In a hearing notice, SRNA writes Strom’s post on Feb. 25, 2015, says not everyone was “up to speed on how to approach end of life care” when her grandfather spent a week in palliative care at the facility before he passed away.
“This has been an ongoing struggle with the often sub-par care given to my Hollman Grandparents (especially Grandpa) for many years now,” a comment under her original post said. “Whatever reasons/excuses people give for not giving quality care, I Do Not Care. It. Just. Needs. To. Be. Fixed. And NOW!”
The Saskatchewan Registered Nurses Act classifies professional misconduct as anything that is “contrary to the best interests of the public or nurses or tends to harm the standing of nursing.”
In the hearing notice, SRNA alleges Strom violated the Health Information Protection Act by disclosing both her grandparents’ health information online. They also allege that as a nurse, she failed to take her complaints through proper channels within the healthcare system before going public, and in making such comments damaged the facility’s reputation. Strom identified herself as a registered nurse in the post, which the SRNA says means she “engage(d) the professional image of registered nurses in general as well as (her) personal professional obligations.”
Strom’s lawyer Marcus Davies called the whole matter “an example of over zealous prosecution” and a “direct attack on free speech.”
“If you want to take professionals out of any public discussion of the issue then that will impact lawyers, accountants, engineers, doctors,” he said. “Everybody in a self-regulated position will be removed from the public discourse on issues that affect that profession. Who’s interests are being served by shutting that conversation down?”
Davies said Strom’s grandmother support her granddaughter’s comments and does not think her privacy was breached. He added he knows SRNA has investigated other social media-related cases but has not taken any to a disciplinary committee like Strom’s.
“I’m completely shocked that the SRNA would choose to take this matter so far as to take the nurse to a disciplinary hearing at which her life and credibility to practice nursing will be on the line,” Davies said.
Both the SRNA and The Saskatchewan Union of Nurses said they do not comment on matters that are under investigation or before a disciplinary committee.

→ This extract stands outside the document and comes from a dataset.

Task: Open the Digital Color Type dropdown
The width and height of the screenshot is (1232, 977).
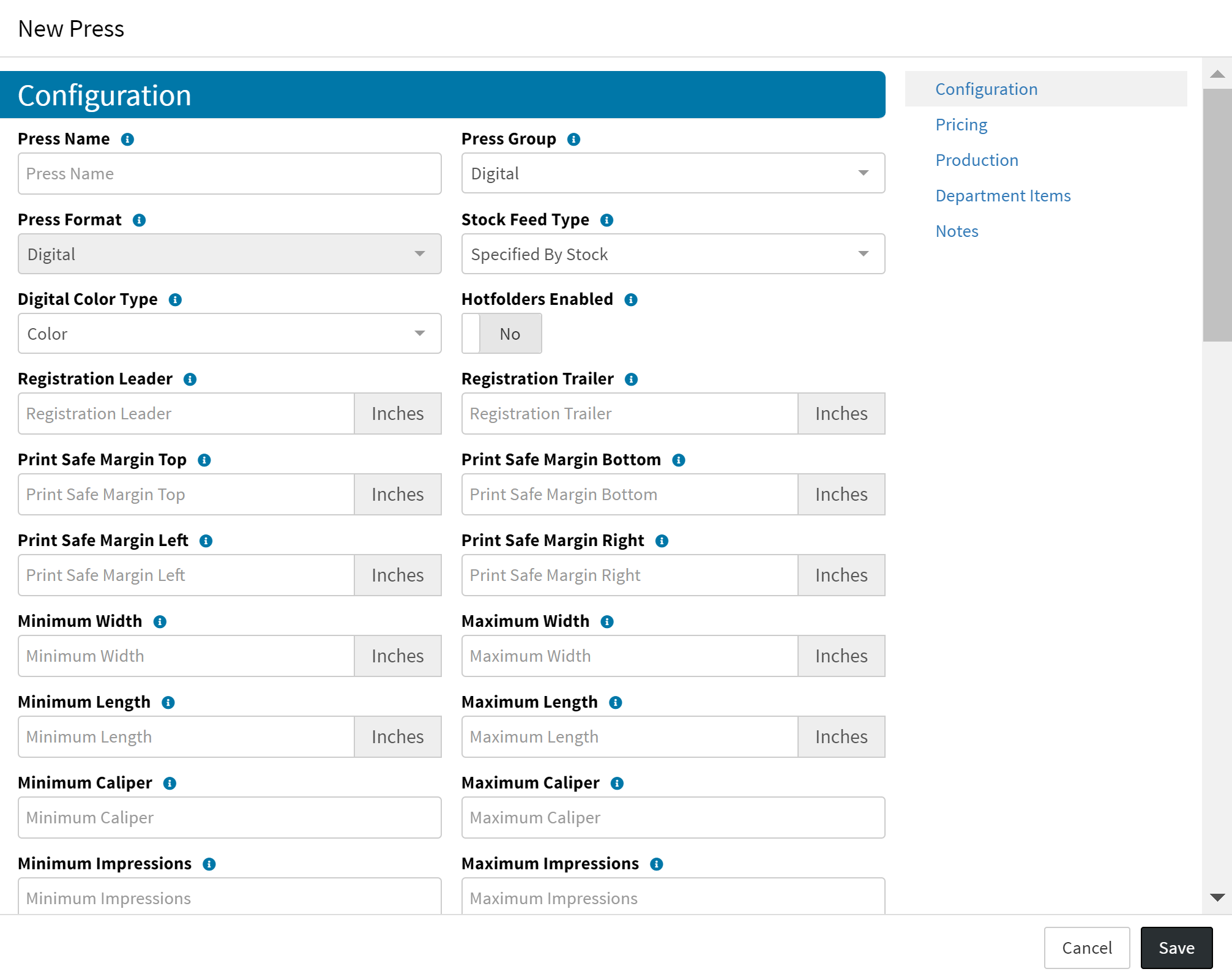Action: pyautogui.click(x=230, y=334)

SRNA’s notice said after reviewing the case, the investigation committee offered a resolution, which Strom turned down. Davies said Strom did not agree with what was written in the statement of fact. He said they submitted a second statement of fact which SRNA refused.
The matter will now go before a discipline committee on Feb. 10. If found guilty, Strom could be expelled or suspended from the association and face fines.